Aorta heeft aan haar stelling dat [A] c.s. tekort zijn geschoten ten grondslag gelegd dat zij - bij herhaling - in gebreke zijn gebleven informatie / “een helder overzicht van de stand van zaken” te geven over de bij [A] B.V. in behandeling zijnde incassozaken.

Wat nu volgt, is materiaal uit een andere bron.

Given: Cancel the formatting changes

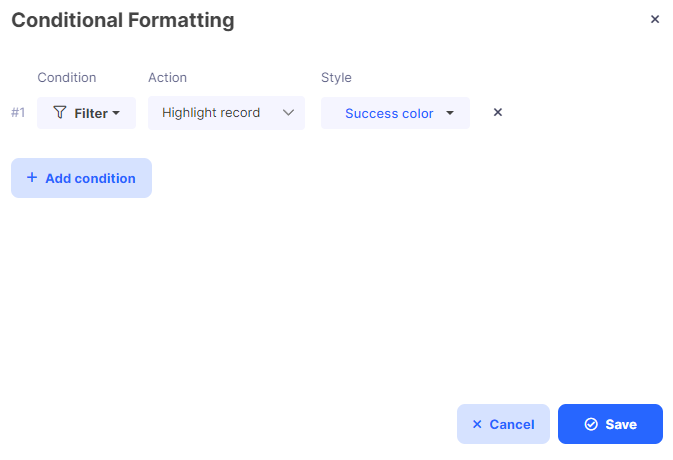Looking at the screenshot, I should point(503,424).
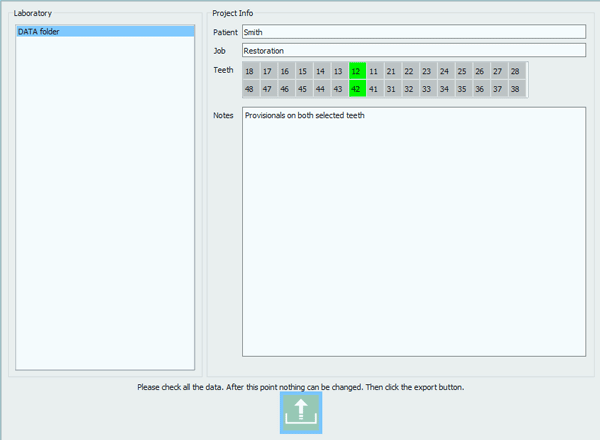Toggle tooth 43 in lower row
Viewport: 600px width, 440px height.
click(339, 89)

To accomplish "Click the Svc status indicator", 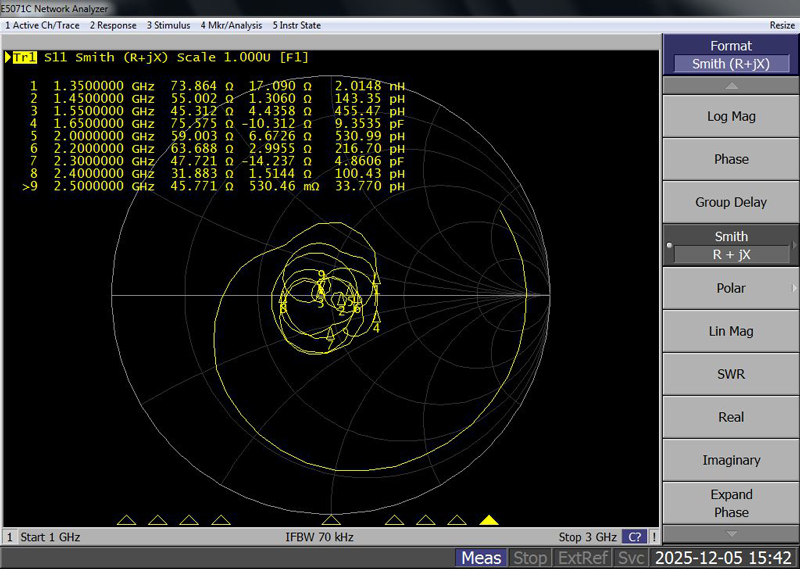I will click(x=631, y=558).
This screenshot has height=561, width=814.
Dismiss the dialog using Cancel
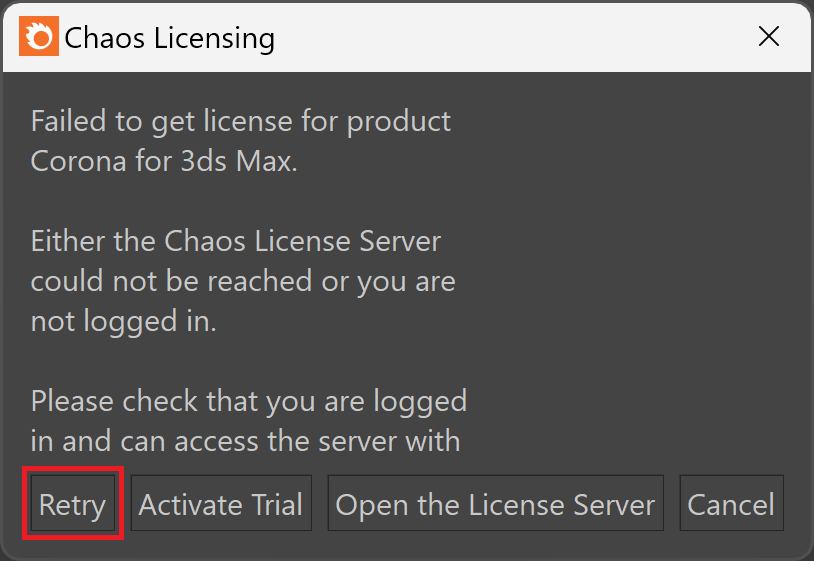click(731, 503)
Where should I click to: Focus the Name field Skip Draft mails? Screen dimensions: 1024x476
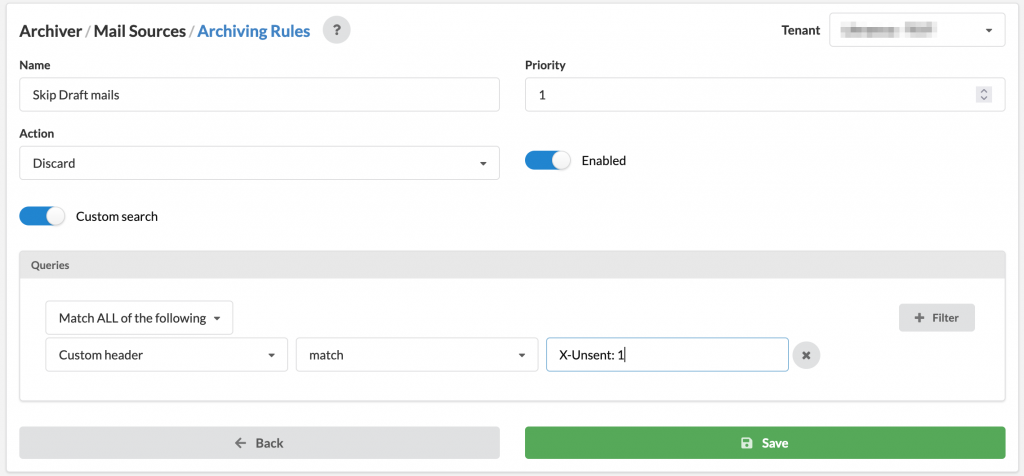259,95
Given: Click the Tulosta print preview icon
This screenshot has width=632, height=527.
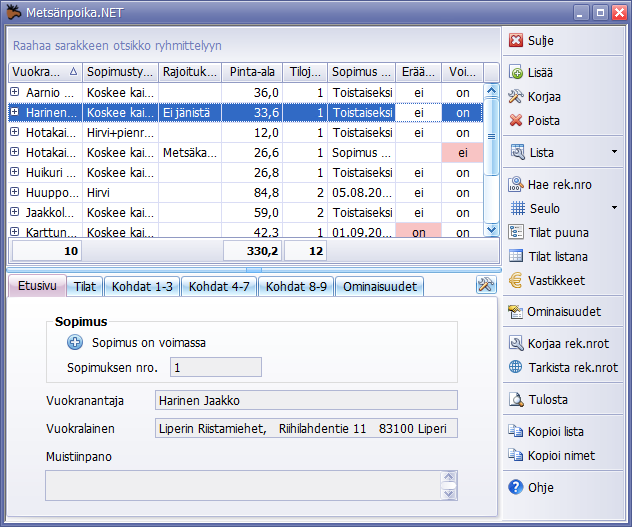Looking at the screenshot, I should click(516, 400).
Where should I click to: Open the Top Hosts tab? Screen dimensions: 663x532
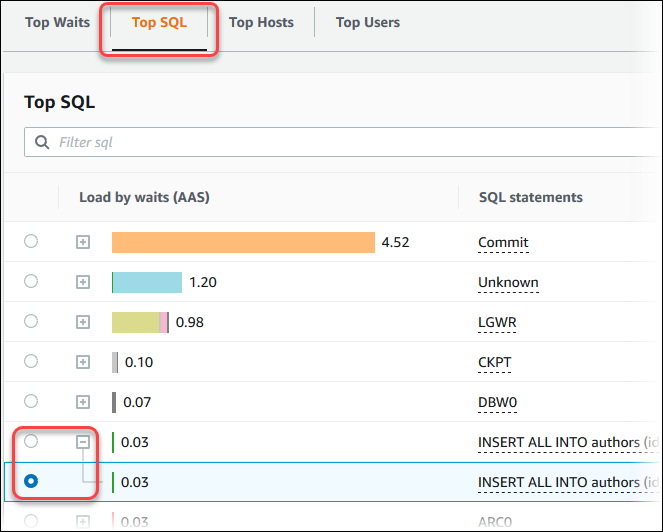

Een andere feitelijke grondslag heeft de kantonrechter niet in de reconventionele stellingen van Aorta kunnen lezen. [A] c.s. hebben daartegen aangevoerd dat zij telkens - uit eigener beweging en op verzoek - informatie hebben verschaft over de in behandeling zijnde zaken, in welk kader zij zich hebben beroepen op gehouden besprekingen, mailverkeer en overgelegde overzichten.
7.1
Partijen hebben gesteld en dit is evenmin anderszins gebleken dat de incasso-overeenkomst - de volgens [A] c.s. toepasselijke algemene voorwaarden daaronder begrepen - voorzien in een regeling omtrent de wijze waarop en met welke inhoud [A] c.s. Aorta op de hoogte zouden houden omtrent de in de individuele dossiers ondernomen activiteiten en de ontwikkelingen daarin, eventuele ontvangsten daaronder begrepen. In de brief van 19 september 2007, zoals weergegeven in sub d. van de vaststaande feiten, is niet meer te lezen dan dat [A] B.V. Aorta in beginsel eens per kwartaal zou informeren.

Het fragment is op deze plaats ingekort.